Diplopia can occur after strabismus surgery, occasionally in older children but more often in adults. Surgery can move the fixated image out of a suppression scotoma. In the several months following surgery, various responses are possible:
Fusion of the 2 images may occur.
A new suppression scotoma may form, corresponding to the new angle of alignment. If the initial strabismus was acquired before age 10 years, the ability to suppress is generally well developed.
Diplopia may persist.
Prolonged postoperative diplopia is uncommon. However, if strabismus was first acquired in adulthood, diplopia that was symptomatic before surgery is likely to persist unless comitant alignment and fusion are regained. Prisms that compensate for the deviation may be helpful during the preoperative evaluation to assess the fusion potential and the risk of bothersome postoperative diplopia.

(Input data):
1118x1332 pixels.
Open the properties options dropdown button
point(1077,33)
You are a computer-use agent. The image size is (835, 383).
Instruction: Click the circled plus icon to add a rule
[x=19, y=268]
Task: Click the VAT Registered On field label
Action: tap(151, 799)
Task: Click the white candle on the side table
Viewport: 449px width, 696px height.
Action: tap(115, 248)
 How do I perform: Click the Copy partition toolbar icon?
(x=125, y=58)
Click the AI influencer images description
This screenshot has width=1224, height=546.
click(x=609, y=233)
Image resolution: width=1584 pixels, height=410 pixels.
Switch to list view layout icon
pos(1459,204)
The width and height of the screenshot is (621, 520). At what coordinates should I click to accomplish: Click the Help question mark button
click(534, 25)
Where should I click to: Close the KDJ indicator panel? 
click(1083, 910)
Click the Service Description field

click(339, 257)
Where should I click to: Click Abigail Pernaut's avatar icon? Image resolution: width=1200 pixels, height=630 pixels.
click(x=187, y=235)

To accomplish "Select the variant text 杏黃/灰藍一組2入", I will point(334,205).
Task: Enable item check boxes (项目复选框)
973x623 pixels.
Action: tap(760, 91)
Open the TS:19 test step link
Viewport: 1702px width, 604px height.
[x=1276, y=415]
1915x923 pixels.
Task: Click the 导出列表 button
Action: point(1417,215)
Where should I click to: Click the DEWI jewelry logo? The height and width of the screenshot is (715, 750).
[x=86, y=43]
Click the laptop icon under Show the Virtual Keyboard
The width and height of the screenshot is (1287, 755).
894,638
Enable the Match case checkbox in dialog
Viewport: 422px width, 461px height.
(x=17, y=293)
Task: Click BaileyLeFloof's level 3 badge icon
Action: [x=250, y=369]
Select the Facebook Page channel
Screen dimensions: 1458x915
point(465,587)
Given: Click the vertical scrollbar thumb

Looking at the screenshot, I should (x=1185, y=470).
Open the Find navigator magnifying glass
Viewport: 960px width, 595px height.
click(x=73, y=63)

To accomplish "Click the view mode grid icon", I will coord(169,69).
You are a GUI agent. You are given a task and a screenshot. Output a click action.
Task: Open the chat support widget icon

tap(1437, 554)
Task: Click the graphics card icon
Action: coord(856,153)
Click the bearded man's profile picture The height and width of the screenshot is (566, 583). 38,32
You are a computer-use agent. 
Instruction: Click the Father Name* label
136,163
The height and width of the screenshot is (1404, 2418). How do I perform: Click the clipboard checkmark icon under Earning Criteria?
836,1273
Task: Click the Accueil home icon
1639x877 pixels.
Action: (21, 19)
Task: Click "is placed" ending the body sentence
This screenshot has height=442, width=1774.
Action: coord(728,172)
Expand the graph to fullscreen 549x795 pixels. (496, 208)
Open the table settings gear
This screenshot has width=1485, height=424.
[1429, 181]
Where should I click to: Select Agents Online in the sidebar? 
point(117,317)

(Work instructions): Rewrite everything from "Diplopia can occur" down to "images may occur." in the passage on diplopia, substituting "eye muscle surgery" for "strabismus surgery".

(Result of the exercise):
Diplopia can occur after eye muscle surgery, occasionally in older children but more often in adults. Surgery can move the fixated image out of a suppression scotoma. In the several months following surgery, various responses are possible:
Fusion of the 2 images may occur.